▶ _GOAL_
Return every line of the material below unchanged, in the same order.
※
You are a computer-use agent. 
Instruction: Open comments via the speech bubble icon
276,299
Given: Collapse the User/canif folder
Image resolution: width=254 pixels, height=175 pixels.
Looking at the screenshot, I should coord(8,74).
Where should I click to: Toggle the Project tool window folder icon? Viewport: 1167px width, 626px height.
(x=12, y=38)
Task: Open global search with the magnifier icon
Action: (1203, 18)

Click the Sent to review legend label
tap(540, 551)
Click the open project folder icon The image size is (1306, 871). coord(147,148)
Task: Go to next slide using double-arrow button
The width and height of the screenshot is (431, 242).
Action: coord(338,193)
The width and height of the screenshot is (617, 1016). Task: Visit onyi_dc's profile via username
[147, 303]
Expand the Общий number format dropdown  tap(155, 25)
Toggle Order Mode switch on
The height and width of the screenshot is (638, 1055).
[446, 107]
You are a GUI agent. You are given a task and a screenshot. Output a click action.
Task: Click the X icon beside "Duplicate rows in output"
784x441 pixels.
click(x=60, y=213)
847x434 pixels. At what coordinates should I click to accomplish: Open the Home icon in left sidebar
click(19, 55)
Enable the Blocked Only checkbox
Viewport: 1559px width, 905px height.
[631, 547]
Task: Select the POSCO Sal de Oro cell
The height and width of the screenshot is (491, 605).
※
▶ _TASK OUTPUT_
You are a computer-use agent. 
Instruction: Open comments via the speech bubble icon
276,299
Given: Collapse the User/canif folder
Image resolution: width=254 pixels, height=175 pixels.
Looking at the screenshot, I should coord(8,74).
Where should I click to: Toggle the Project tool window folder icon? Viewport: 1167px width, 626px height.
(x=12, y=38)
Task: Open global search with the magnifier icon
Action: (1203, 18)

Click the Sent to review legend label
tap(540, 551)
Click the open project folder icon The image size is (1306, 871). coord(147,148)
Task: Go to next slide using double-arrow button
The width and height of the screenshot is (431, 242).
Action: coord(338,193)
The width and height of the screenshot is (617, 1016). Task: Visit onyi_dc's profile via username
[147, 303]
Expand the Общий number format dropdown  tap(155, 25)
Toggle Order Mode switch on
The height and width of the screenshot is (638, 1055).
[446, 107]
You are a GUI agent. You are given a task and a screenshot. Output a click action.
Task: Click the X icon beside "Duplicate rows in output"
784x441 pixels.
click(x=60, y=213)
847x434 pixels. At what coordinates should I click to accomplish: Open the Home icon in left sidebar
click(19, 55)
Enable the Blocked Only checkbox
Viewport: 1559px width, 905px height.
[631, 547]
Task: Select the POSCO Sal de Oro cell
The height and width of the screenshot is (491, 605).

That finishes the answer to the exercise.